-- PROBLEM DETAILS --
Using the entries that follow, count the lines containing the word "text" and give that number by itself.

-- SOURCE MATERIAL --
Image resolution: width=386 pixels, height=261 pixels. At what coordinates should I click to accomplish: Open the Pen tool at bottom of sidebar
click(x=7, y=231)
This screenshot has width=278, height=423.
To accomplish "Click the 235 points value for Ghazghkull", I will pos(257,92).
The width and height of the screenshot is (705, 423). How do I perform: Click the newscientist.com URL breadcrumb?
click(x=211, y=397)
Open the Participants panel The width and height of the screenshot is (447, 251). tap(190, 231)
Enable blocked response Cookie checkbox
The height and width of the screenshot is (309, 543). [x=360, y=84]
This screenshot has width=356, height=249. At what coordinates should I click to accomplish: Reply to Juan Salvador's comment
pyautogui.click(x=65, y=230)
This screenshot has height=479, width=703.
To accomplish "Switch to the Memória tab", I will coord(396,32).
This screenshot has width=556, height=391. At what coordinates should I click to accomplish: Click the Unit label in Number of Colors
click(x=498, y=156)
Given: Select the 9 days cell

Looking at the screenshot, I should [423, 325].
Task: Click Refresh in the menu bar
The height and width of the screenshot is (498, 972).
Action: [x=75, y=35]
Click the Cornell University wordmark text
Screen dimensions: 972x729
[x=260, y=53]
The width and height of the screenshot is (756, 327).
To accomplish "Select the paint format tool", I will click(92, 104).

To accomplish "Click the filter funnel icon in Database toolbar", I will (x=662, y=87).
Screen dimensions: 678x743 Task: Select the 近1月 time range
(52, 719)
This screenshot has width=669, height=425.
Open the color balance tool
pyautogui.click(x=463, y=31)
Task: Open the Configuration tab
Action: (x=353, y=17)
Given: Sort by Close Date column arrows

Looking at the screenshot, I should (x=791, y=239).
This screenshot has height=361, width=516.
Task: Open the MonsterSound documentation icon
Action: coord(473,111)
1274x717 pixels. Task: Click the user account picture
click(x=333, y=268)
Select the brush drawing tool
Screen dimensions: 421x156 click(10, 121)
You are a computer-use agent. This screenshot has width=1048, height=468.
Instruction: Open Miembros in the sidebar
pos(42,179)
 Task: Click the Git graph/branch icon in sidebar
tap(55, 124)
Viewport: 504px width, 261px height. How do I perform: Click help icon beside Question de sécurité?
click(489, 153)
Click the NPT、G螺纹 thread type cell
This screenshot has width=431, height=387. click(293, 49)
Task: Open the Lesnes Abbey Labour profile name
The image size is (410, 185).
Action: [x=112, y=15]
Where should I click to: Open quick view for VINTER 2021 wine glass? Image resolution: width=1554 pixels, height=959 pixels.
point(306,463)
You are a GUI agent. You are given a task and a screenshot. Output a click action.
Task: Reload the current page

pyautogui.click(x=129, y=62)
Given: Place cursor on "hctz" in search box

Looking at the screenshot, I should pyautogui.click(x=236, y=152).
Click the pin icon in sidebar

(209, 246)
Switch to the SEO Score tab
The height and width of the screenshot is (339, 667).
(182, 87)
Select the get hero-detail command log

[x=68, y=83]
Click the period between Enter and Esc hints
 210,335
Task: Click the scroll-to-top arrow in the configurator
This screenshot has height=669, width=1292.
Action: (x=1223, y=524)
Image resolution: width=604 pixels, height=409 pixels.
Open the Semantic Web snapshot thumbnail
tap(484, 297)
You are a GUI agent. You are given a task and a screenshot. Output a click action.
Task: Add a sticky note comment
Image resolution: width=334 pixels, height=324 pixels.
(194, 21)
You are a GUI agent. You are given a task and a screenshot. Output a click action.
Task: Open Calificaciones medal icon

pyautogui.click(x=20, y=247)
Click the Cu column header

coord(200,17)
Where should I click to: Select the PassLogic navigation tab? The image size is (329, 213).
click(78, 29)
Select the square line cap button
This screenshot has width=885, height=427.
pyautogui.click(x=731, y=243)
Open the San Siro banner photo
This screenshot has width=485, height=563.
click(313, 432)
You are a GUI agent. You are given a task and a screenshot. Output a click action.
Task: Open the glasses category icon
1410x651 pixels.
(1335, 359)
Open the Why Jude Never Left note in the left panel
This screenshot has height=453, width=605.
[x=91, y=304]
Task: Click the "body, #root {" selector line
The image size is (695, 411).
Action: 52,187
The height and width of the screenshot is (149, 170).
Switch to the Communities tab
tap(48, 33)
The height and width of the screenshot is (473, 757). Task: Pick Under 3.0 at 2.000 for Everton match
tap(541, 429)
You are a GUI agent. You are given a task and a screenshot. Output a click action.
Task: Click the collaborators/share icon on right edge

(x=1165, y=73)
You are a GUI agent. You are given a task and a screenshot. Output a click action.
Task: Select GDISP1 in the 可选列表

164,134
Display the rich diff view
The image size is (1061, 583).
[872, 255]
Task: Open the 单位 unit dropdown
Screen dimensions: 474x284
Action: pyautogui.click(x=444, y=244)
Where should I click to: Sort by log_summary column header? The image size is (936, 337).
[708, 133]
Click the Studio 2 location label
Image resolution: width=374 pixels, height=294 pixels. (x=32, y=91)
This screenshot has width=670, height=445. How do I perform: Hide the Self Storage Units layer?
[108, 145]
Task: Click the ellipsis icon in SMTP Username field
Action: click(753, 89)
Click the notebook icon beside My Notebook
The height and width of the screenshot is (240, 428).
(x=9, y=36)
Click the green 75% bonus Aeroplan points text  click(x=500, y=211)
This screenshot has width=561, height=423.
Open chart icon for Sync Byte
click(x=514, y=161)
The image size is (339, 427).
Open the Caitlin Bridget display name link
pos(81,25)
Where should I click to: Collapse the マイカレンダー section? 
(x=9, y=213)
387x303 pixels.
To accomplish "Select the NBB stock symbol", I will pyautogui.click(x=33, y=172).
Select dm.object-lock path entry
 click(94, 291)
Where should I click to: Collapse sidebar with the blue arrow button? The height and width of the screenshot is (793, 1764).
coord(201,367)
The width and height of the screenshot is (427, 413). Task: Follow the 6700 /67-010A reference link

-- FINISHED EXERCISE --
2